◆ EXERCISE SET ◆
a - List every company in the stock market report whose stock decline is given as a percentage, and give that percentage.
b - Reproduce the passage of the stock market report from "The S&P 500" up to and including "advancers 6 to 1.", word for word.

#### PAGE EXTRACT ####

With markets already on the decline, the pace of the sell-off quickened after a Bear Stearns conference call about the impact of bad home loans on its funds failed to reassure investors.

“They tried to put their best face on the situation, but the market wasn’t convinced,” said Mike Malone, trading analyst at Cowen & Co.

The Dow Jones industrial average ended 281.42 points lower at 13,181.91, with all of its 30 stocks closing down and the Dow taking a weekly loss of 0.7 percent.

The S&P 500 dropped 39.14 points to close at 1,433.06 and a 1.8 percent loss for the week, while the Nasdaq Composite dived 64.73 points, or 2.5 percent, to close at 2,511.25, for a weekly drop of 1.9 percent.

Dow loss leaders included American Express Co., which was down 5.53 percent, and Alcoa Inc., which fell 4.35 percent.

Volume at the New York Stock Exchange surpassed 2 billion, with declining stocks outpacing advancers 6 to 1.

At the Nasdaq, more than 2.5 billion shares were exchanged, with decliners ahead of advancing stocks 5 to 1.

“It wasn’t long ago that Fridays were good in anticipation of more (leveraged buyouts) and (mergers and acquisitions) over the weekend. Now, there has been a shift in sentiment, with fear of bad news coming out over the weekend,” Malone said.

News that DaimlerChrysler AG had closed the sale of its Chrysler unit to Cerberus Capital Management helped stem Wall Street’s losses for a brief period, with investors somewhat heartened by the closure of the deal, which involved the underwriting banks covering $10 billion in loans after the subprime-mortgage mess sapped demand for high-yield debt.

Stocks lost ground on a “disappointing” employment report and anxiety about “Bear Stearns and their credit concerns,” said John Hughes, managing director at Epiphany Equity Research.

The stock of Bear Stearns Cos. Inc. fronted a large decline in the financial and brokerage sectors, plunging 5.8 percent after S&P downgraded its outlook for Bear Stearns to negative.

Merrill Lynch & Co. Inc. fell 2.9 percent, while Dow component JP Morgan Chase Co. fell 2 percent.

Also taking a hit was the mortgage sector, with Countrywide Financial attempting to soothe liquidity concerns by announcing it has access to nearly $50 billion in short-term funding as a cushion. Its stock was off 6.2 percent.

The Labor Department reported that nonfarm payrolls grew by a lower-than-expected 92,000 in July, the lowest level since February.

#### MATERIAL ####

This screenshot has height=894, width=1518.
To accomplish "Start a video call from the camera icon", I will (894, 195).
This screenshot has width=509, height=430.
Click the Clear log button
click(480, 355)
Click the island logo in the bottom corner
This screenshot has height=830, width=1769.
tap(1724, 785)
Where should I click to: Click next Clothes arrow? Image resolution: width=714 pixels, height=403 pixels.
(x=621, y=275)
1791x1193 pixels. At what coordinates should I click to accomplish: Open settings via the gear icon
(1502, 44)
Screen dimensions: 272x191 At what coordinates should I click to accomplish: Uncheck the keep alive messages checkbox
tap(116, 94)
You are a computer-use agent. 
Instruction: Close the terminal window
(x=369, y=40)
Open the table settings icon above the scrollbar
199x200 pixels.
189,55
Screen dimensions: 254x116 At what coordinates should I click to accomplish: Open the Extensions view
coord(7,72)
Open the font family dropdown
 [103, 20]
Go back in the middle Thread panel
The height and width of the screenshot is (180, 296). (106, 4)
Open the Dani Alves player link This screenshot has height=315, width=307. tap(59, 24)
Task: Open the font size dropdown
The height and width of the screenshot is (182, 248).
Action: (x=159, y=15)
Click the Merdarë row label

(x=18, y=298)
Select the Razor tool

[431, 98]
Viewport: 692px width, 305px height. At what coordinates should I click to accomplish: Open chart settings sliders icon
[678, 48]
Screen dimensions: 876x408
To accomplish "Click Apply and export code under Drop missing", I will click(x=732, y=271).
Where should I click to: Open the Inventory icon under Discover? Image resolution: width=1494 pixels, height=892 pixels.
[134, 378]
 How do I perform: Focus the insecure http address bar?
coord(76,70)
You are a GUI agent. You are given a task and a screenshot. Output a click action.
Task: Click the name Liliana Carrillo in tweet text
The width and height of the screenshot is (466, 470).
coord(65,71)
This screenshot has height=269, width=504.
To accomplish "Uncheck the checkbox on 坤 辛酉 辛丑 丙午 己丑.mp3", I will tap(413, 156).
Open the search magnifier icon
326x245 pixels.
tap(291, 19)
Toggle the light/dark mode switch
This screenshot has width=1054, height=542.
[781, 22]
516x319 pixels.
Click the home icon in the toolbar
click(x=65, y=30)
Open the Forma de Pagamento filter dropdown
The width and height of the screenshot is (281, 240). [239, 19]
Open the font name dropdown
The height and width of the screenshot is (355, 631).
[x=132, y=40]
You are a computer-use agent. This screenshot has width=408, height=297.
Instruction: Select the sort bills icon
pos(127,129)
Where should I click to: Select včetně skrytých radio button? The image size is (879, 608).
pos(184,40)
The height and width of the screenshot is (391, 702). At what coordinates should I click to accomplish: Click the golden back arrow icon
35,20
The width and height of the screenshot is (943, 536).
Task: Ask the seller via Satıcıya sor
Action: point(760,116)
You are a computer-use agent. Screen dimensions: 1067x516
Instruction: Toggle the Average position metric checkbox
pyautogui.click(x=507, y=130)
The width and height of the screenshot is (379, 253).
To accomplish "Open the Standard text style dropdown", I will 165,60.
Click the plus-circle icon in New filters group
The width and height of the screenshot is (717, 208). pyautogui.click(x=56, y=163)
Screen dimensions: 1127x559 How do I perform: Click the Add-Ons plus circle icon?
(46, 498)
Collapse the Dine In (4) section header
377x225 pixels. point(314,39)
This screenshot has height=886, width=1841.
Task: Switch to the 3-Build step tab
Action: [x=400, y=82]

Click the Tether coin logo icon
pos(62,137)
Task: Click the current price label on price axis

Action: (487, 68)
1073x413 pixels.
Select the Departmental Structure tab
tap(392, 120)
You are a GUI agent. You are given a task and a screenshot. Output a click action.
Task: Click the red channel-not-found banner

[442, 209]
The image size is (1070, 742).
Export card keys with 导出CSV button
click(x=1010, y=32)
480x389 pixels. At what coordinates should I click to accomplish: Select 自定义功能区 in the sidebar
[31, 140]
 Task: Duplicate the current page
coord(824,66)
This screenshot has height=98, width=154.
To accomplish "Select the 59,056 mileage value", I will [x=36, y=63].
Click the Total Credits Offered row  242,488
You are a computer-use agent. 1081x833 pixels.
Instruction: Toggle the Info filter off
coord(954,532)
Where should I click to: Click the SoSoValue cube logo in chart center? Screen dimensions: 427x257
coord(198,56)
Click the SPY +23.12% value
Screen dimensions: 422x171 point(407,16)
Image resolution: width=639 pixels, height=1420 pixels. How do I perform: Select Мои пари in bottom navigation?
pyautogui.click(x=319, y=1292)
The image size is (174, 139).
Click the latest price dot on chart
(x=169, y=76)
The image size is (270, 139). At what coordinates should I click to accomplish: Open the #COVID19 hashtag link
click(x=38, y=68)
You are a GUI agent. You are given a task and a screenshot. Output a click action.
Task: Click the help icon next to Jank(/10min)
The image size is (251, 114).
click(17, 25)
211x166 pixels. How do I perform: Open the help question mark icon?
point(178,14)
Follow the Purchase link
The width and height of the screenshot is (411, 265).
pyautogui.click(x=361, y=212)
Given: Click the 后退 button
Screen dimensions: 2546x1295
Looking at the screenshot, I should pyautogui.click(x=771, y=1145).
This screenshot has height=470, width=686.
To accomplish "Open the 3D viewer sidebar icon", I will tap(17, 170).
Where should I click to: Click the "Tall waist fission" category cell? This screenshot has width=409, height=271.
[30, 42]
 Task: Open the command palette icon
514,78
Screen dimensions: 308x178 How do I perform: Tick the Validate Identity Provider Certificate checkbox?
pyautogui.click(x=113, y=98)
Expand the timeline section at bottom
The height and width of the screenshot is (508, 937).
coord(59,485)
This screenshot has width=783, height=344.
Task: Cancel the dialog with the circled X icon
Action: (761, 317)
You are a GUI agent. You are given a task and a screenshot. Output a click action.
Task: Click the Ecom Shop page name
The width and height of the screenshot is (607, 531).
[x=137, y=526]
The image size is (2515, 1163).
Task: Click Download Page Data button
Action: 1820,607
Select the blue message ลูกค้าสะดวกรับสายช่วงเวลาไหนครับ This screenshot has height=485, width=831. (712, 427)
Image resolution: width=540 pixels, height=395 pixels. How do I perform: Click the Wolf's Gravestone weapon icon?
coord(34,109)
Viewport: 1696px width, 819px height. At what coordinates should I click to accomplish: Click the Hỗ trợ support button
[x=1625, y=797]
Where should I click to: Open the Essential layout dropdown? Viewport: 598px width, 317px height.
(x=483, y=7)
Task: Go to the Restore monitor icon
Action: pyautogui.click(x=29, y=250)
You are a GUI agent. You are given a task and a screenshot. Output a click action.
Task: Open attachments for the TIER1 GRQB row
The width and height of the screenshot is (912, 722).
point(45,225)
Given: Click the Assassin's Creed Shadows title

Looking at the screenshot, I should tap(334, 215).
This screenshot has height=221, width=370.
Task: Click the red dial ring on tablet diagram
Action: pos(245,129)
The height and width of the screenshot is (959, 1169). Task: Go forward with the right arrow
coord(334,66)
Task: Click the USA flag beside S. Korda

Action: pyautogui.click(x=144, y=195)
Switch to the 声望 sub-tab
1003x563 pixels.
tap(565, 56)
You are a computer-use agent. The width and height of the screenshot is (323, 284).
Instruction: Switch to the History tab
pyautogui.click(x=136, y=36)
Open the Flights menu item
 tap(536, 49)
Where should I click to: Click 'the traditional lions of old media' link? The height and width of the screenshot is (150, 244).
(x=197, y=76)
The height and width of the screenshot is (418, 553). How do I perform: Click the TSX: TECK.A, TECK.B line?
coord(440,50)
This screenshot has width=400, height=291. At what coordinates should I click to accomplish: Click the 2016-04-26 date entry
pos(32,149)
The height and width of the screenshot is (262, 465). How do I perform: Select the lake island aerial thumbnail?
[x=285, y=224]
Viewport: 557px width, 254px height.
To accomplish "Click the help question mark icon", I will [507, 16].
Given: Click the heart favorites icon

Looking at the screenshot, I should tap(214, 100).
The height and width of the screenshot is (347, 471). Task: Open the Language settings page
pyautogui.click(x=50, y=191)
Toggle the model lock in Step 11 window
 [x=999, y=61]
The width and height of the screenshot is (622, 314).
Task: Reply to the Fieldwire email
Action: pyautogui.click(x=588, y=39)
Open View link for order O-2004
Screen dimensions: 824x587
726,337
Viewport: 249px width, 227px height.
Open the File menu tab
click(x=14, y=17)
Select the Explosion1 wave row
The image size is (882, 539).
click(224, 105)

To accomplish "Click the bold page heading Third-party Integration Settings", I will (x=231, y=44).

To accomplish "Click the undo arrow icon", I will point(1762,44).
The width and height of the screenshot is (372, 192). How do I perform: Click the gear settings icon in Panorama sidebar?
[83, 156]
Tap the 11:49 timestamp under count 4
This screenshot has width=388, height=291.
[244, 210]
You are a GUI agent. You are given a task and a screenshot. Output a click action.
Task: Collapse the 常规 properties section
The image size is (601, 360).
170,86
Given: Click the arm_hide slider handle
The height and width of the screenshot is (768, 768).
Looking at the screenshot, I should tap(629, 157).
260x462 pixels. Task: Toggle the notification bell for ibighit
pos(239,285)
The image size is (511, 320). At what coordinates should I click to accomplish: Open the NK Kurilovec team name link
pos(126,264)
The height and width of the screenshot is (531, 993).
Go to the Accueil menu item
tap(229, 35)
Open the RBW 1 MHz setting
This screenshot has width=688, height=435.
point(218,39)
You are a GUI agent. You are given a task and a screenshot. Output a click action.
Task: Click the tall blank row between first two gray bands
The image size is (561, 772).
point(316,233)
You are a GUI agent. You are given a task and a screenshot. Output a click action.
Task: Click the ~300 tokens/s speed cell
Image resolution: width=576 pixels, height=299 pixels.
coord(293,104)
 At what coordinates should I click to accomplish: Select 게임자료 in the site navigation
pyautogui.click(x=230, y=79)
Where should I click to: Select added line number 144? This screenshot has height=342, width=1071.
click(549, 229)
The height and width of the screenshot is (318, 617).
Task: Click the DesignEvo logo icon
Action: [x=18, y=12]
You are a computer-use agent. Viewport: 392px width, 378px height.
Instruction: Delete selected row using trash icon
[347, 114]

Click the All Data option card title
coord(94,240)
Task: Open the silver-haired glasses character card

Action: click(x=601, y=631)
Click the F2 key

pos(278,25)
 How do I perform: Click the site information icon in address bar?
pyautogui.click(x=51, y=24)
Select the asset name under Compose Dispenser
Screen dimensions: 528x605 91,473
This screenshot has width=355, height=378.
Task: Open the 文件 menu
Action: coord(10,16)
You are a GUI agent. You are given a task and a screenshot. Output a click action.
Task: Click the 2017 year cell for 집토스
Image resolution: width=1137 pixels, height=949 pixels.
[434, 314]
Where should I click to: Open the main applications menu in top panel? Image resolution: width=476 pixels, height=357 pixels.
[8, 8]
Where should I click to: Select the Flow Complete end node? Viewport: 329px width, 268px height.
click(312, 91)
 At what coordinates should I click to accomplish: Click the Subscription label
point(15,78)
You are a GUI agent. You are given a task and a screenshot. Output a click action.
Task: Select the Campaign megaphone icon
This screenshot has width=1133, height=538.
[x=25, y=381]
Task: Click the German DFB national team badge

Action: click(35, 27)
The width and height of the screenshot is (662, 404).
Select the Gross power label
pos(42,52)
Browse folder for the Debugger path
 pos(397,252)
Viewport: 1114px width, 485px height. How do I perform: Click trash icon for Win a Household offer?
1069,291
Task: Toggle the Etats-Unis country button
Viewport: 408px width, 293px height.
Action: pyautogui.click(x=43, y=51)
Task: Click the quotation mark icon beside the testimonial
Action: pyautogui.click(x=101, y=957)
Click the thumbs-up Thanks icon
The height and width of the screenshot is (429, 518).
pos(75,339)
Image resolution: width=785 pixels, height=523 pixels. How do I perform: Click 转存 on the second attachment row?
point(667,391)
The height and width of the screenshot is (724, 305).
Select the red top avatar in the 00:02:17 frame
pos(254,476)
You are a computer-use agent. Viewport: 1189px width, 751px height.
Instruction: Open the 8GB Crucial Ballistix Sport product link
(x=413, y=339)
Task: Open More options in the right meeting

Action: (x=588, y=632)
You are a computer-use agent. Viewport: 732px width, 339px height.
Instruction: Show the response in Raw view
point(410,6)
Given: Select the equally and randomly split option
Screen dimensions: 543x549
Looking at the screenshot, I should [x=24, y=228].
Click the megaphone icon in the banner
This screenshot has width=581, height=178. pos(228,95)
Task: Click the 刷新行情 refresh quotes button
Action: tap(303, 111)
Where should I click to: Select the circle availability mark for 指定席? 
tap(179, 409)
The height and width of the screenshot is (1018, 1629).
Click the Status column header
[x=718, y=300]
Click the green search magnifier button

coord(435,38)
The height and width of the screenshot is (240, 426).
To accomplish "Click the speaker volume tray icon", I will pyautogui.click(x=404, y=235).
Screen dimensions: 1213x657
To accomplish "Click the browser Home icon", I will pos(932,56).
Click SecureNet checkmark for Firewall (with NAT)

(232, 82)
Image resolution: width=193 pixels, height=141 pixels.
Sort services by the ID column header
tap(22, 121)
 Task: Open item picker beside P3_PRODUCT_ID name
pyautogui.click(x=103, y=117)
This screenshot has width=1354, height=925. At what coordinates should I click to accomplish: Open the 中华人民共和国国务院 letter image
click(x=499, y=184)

####

◆ ANSWERS TO THE TASKS ◆
a -
- American Express Co.: 5.53 percent
- Alcoa Inc.: 4.35 percent
- Bear Stearns Cos. Inc.: 5.8 percent
- Merrill Lynch & Co. Inc.: 2.9 percent
- JP Morgan Chase Co.: 2 percent
- Countrywide Financial: 6.2 percent

b -
The S&P 500 dropped 39.14 points to close at 1,433.06 and a 1.8 percent loss for the week, while the Nasdaq Composite dived 64.73 points, or 2.5 percent, to close at 2,511.25, for a weekly drop of 1.9 percent.

Dow loss leaders included American Express Co., which was down 5.53 percent, and Alcoa Inc., which fell 4.35 percent.

Volume at the New York Stock Exchange surpassed 2 billion, with declining stocks outpacing advancers 6 to 1.